Under the 2012 Equity Award Plan (the "2012 Plan"), 2,500,000 shares of the Company's common stock were initially reserved for issuance pursuant to a variety of stock-based compensation awards, including stock options, and restricted stock awards. The number of shares initially reserved for issuance or transfer pursuant to awards under the 2012 Plan will be increased on the first day of each calendar year beginning in 2013 and ending in 2022, in an amount equal to the lesser of (A) 2,500,000 shares, (B) six percent (6%) of the shares of common stock outstanding (on an as-converted basis) on the last day of the immediately preceding calendar year, and (C) such smaller number of shares of stock as determined by the Company's board of directors.

 

On August 21, 2012, the Company granted 1,755,500 stock options to its employees.
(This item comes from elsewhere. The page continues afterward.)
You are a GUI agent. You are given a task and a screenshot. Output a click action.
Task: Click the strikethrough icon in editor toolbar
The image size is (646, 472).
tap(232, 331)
Two-thirds of the total number of stock options granted will vest in equal annual installments over four years from the date of grant, based upon such employee's continued service to the Company ("Time Based Awards"). One-third of the total number of stock options granted will vest in equal annual installments over four years from the date of grant, based both on the appreciation in the price of the Company's common stock by 20% annually and continued service to the Company ("Performance Based Awards"). The grant-date fair values of Time Based Awards and Performance Based Awards is determined by using the Black-Scholes option pricing model and Monte Carlo Simulation, respectively. Compensation expense is recognized on a straight-line basis over the requisite service period.

 

Through September 30, 2012, a total of 1,755,500 stock options had been granted under the Plan; no stock options were exercised, vested, or forfeited during the period. The weighted average exercise price as of September 30, 2012 was $10. The weighted average life of options outstanding is 9.9 years. Intrinsic value as of September 30, 2012 is based on the stock price of $14.38, which would have been received by the option holders had all in-the-money option holders exercised their options as of that date. The total number of shares of in-the-money options outstanding as of September 30, 2012 was 1,755,500 with an intrinsic value of $7.7 million.

 

As of September 30, 2012, the Company had $5.6 million of unrecognized stock compensation related to unvested options under the 2012 Plan.

 

Also on August 21, 2012, the Company granted an executive officer an award of 250,000 shares of restricted common stock of the Company, which vests and become unrestricted as to one-third of the total number of shares of common stock on each of December 31, 2013, 2014, and 2015, subject to continued service as an employee, officer, or director of the Company. The grant-date fair value of these awards, as determined by the fair market value on date of grant, is being recognized as stock based compensation expense on a straight-line basis over the requisite service period

 

Furthermore, the Company also granted an aggregate of 45,000 shares of restricted common stock to its directors which vest at the end of one year from date of grant subject to continued service as director of the Company. The grant-date fair value of these awards, as determined by the fair market value on date of grants is being recognized as stock based compensation expense on a straight-line basis over the requisite service period.

 

At September 30, 2012, there was approximately $2.9 million of unrecognized stock-based compensation expense associated with the non-vested restricted stock granted. Stock-based compensation expense relating to these restricted shares is being recognized over a weighted-average period of 1.58 years. The total fair value of shares vested during the period ending September 30, 2012 was $.1 million.

 

The total compensation cost recognized for the 2012 plan was $.3 million during the three and nine months ended September 30, 2012.